Reuters / Eduardo Munoz
Just before 2 pm EDT, the New York City Police Department called via Twitter for photos of citizens with its officers. Almost immediately the campaign #myNYPD seemed to backfire, as users flooded the hashtag with photos decrying alleged police brutality.
The #myNYPD hashtag trended nationwide not long after the above NYPD tweet.
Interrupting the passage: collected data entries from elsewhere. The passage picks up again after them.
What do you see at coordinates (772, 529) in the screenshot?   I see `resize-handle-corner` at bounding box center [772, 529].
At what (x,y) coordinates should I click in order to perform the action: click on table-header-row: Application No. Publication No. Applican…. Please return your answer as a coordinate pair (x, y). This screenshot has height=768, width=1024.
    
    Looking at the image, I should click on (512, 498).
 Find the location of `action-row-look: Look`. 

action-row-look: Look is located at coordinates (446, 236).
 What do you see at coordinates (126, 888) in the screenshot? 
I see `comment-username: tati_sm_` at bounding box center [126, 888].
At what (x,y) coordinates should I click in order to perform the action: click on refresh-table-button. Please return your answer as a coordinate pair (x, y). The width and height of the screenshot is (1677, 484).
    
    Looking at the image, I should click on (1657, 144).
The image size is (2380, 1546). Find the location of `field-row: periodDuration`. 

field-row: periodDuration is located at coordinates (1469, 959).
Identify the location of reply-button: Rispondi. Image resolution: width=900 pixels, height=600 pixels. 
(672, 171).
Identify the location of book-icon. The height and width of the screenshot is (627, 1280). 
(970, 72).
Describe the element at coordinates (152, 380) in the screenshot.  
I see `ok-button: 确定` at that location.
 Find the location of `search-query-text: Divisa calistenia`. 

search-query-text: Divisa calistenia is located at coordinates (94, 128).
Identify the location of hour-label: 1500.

The hashtag gave users an opportunity to recall several individuals involved in major cases of NYPD brutality, false accusations, or extrajudicial execution, including Amadou Diallo, Sean Bell, Ramarley Graham, Abner Louima, Kimani Gray, the Central Park Five, and a peaceful Occupy Wall Street demonstrator - Cecily McMillan - who is currently on trial and may face years in prison despite being beaten into a seizure by officers back in 2012.
A photo of Louima:
'Let's do a Twitter hashtag.' 'Good idea, boss.' 'Who uses Twitter?' 'Who cares, let's do it.' #myNYPD
- Molly Knefel (@mollyknefel) April 22, 2014
Someone's getting fired today. #myNYPD
- ⓒⓗⓡⓘⓢ (@omgsocurly) April 22, 2014
The department responded with a statement at about 6:30 pm EDT.
'The NYPD is creating new ways to communicate effectively with the community. Twitter provides an open forum for an uncensored exchange and this is an open dialogue good for our city.'
The NYPD's unforced blunder is akin to JPMorgan Chase's planned Q&A session in November. The financial giant called for inquiries via the hashtag #AskJPM. JPMorgan was compelled to cancel the event when the hashtag was bombarded with criticism of the bank's operations.